From his soft perch on the minivan beat, he observes: "Over the past couple of months, the Kansas City mayor's race has come up exactly zero times in day-to-day conversation with suburban friends and acquaintances who work outside the news media."

Telling!

Hendricks then hedges a little: "But on the off chance that the subject does arise at my daughter's soccer game or at the grocery checkout, I put the question to friends, co-workers, community leaders and the two guys who faced off in Tuesday's mayoral election."

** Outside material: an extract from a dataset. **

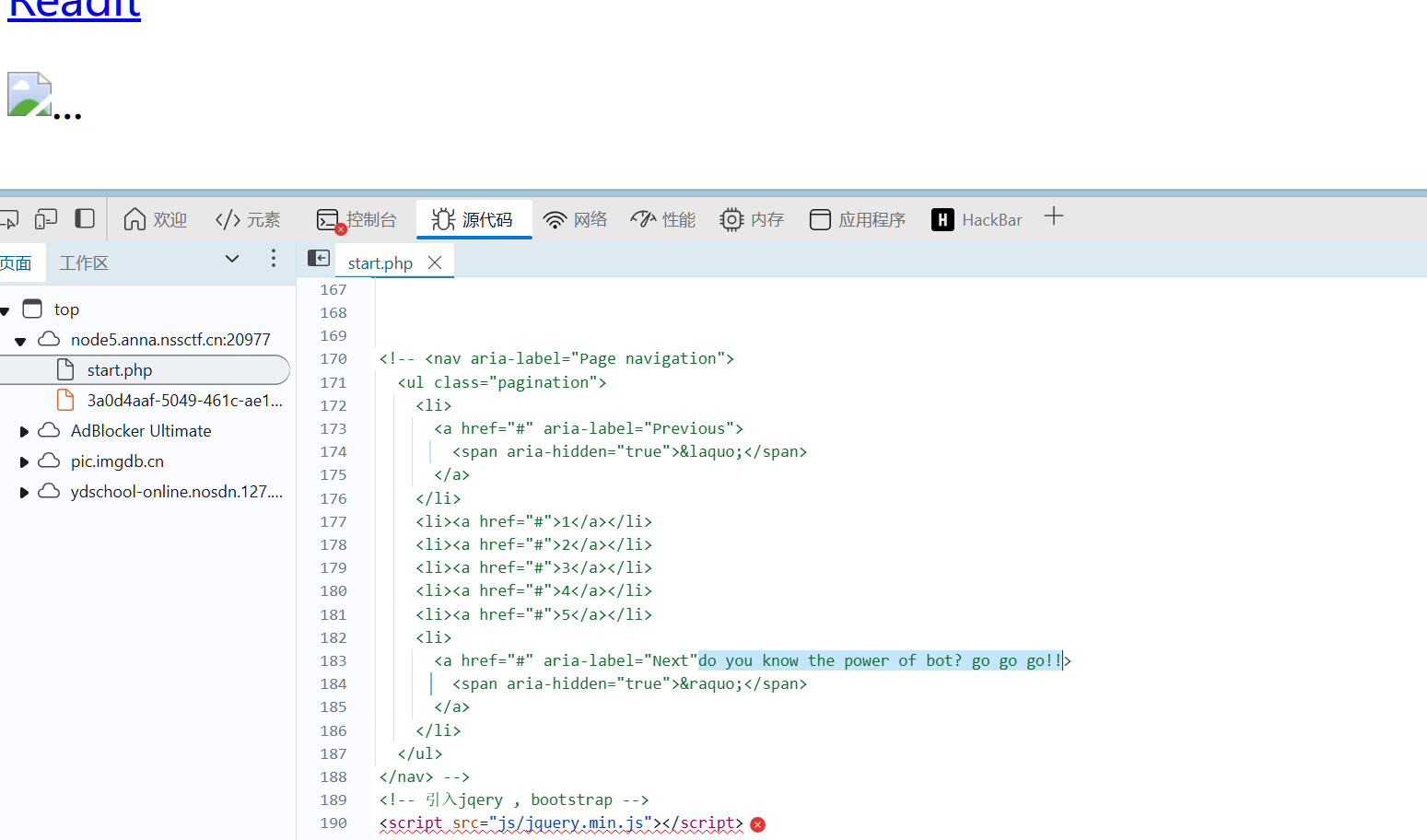Close the start.php editor tab
Screen dimensions: 1427x840
point(435,263)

Wait -- Hendricks leaves his house?



Nah. Why should he? He's a social-networking wizard, able to take the metro's pulse with a few keystrokes:

"I commute into the city every workday and spend more waking hours there than I do in my 'bedroom suburb,' " a pal of mine said via Facebook.

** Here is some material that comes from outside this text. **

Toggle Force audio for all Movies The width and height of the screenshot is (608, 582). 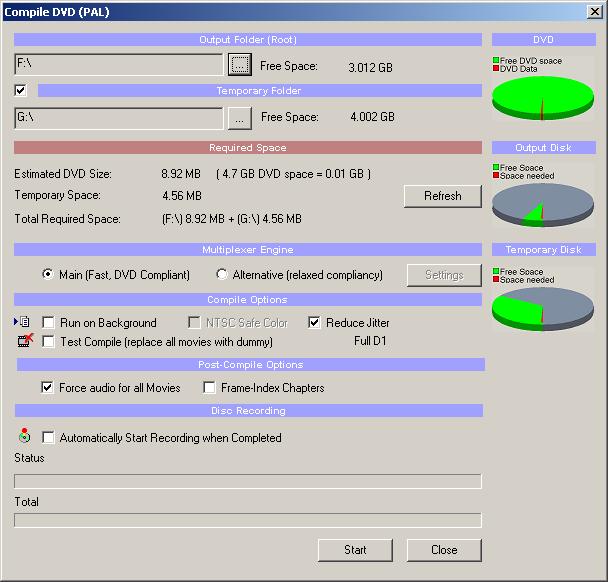[x=48, y=388]
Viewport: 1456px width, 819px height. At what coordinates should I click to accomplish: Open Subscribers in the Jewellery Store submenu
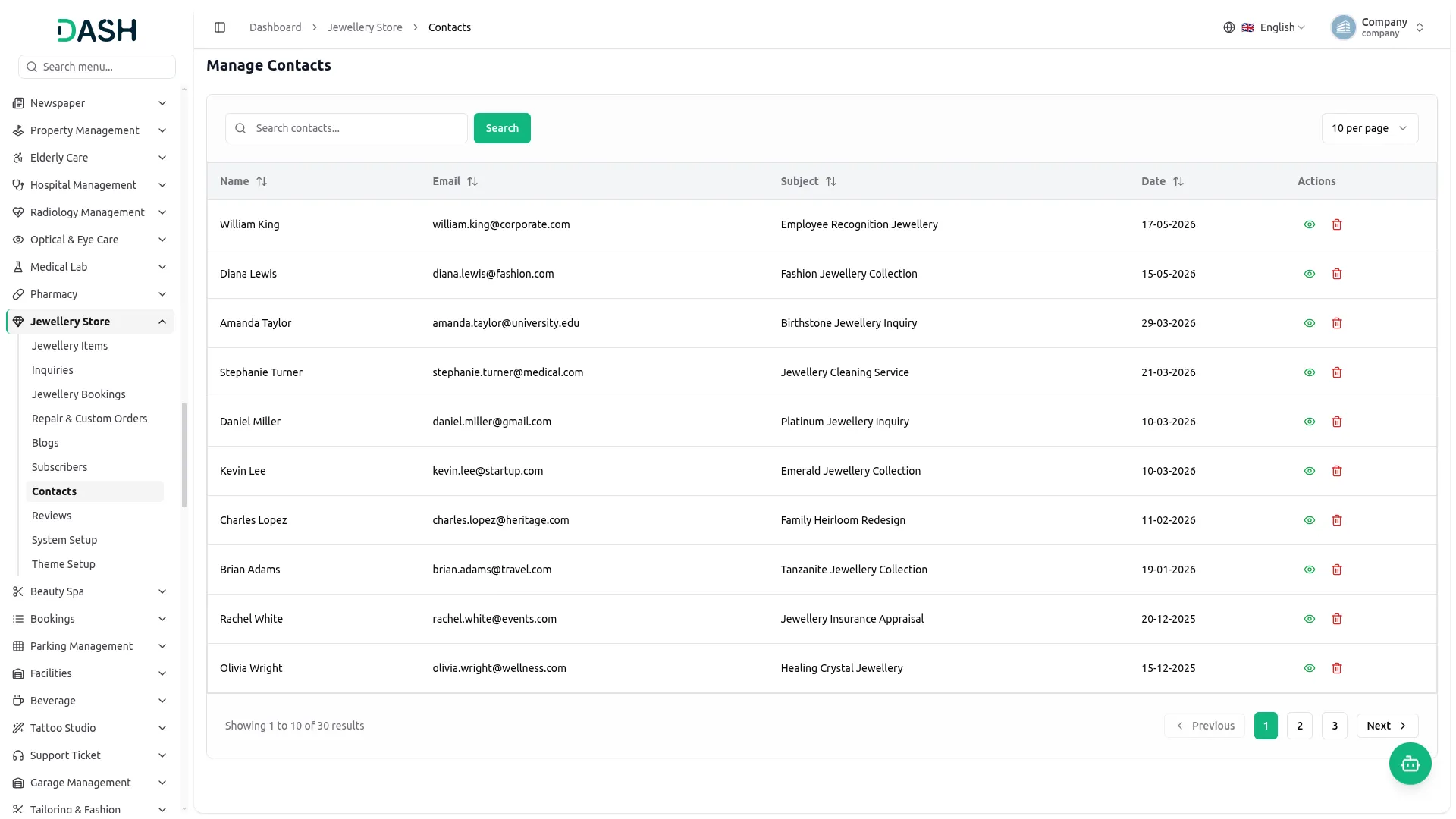click(59, 467)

That's a longer answer than Hendricks received from mayoral runner-up Mike Burke's office, to which he apparently posed some kind of "why should people with decks know who KCMO's mayor is" query. He quotes Burke's rep: "Short answer: We are all one community." Hendricks notes that Sly James didn't answer him -- proof that the incoming mayor has a well-calibrated sense of media priorities.

Hendricks notes that he and his quoted Facebook friend both live in Lenexa, before he protests that the place that gave the world Paul Rudd is no mere "bedroom suburb." Perish the thought. It has an Applebee's and everything -- one of the businesses that makes Johnson County, as Hendricks puts it, a "net importer of jobs."

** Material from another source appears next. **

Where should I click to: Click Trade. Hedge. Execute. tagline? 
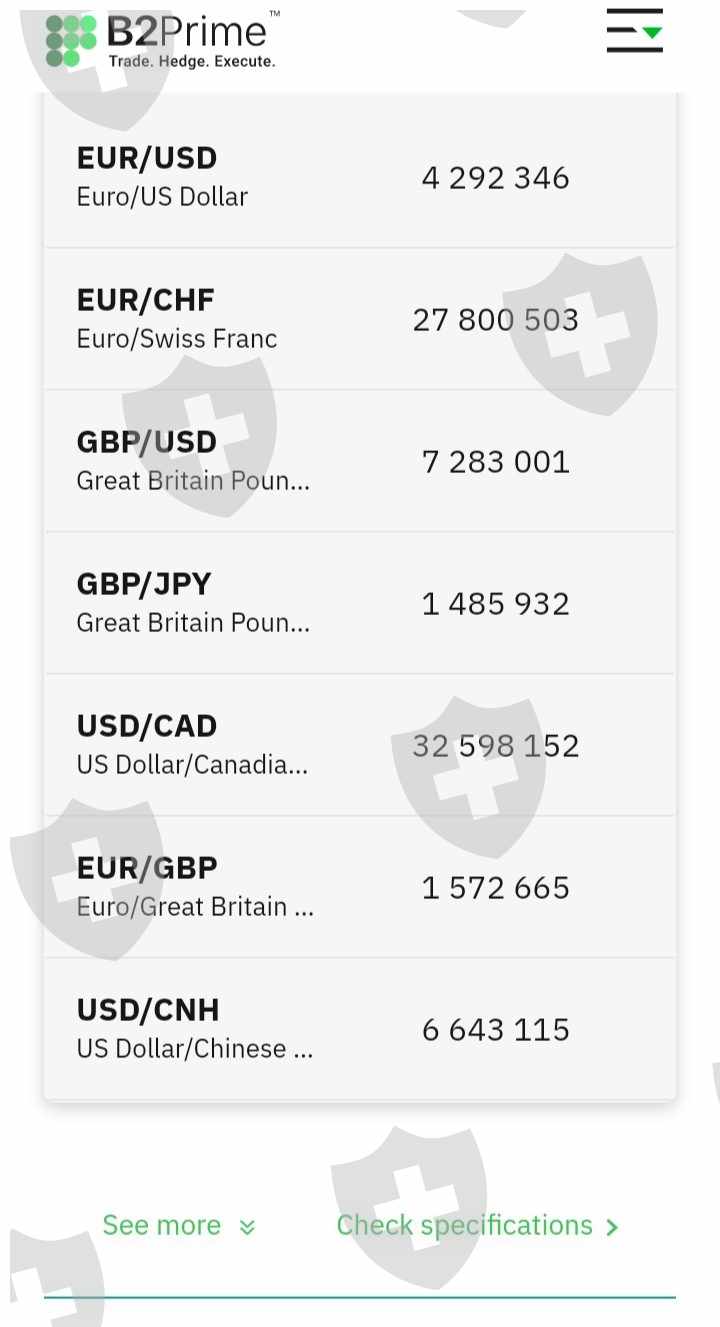(192, 62)
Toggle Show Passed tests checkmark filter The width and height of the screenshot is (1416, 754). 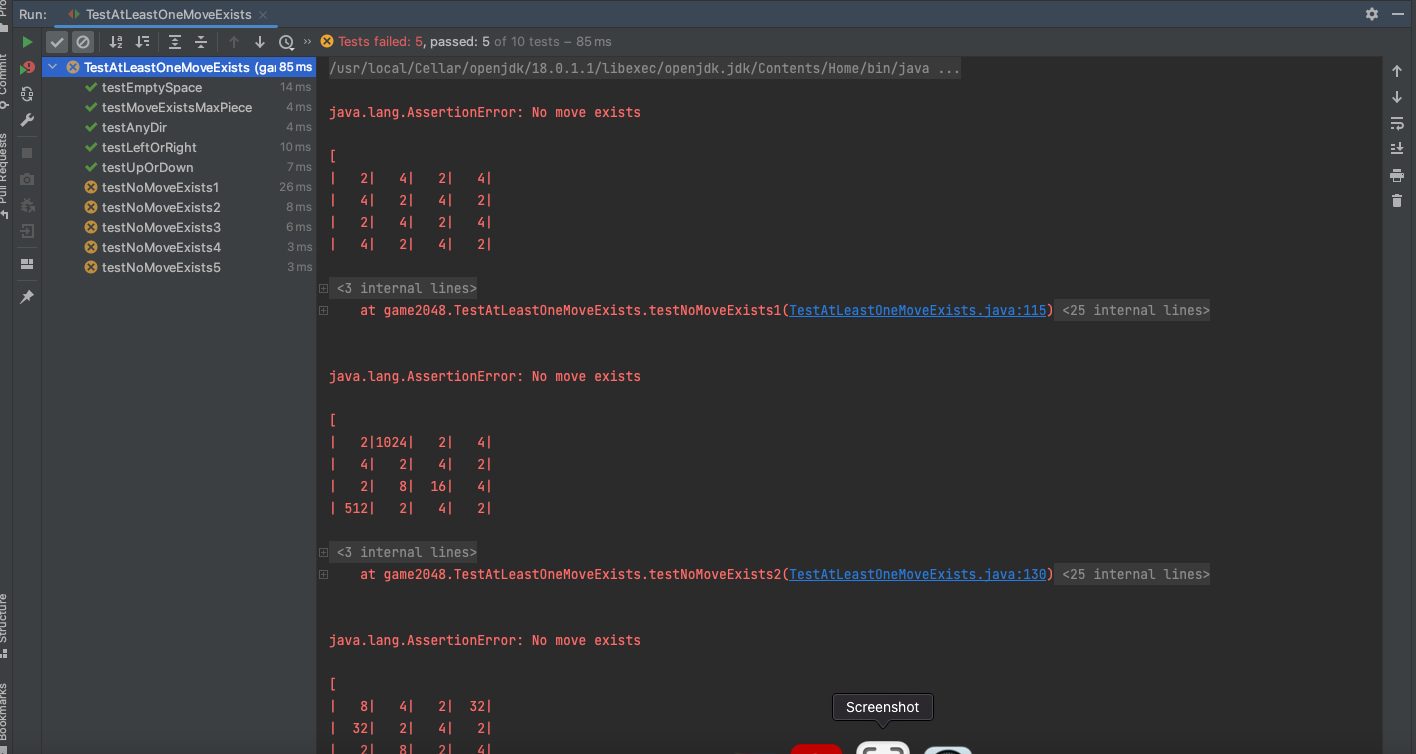57,42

Finally, he wheels out his big gun: Mary Lim-Lampe, chairwoman of Mid-America Regional Council advisory committee One KC Voice.

"For a community organizer, it's hard to convince people we're interconnected," she tells him.

He mulls this over, gives a sage nod and then weeps for community organizers: "The job might be easier were there a unified transit system or another bistate effort like the Union Station redo." The columnist sighs a halfhearted closing zinger: "But don't hold your breath."

Wait, Mike, wait -- don't go yet. Are you saying your neighbors should give a happy Lenexa fuck about Kansas City, Missouri, and help build it a toy train? Or are you saying Kansas Citians should dry their net-job-loss tears and get over Johnson County? Someone get on Facebook and ask him.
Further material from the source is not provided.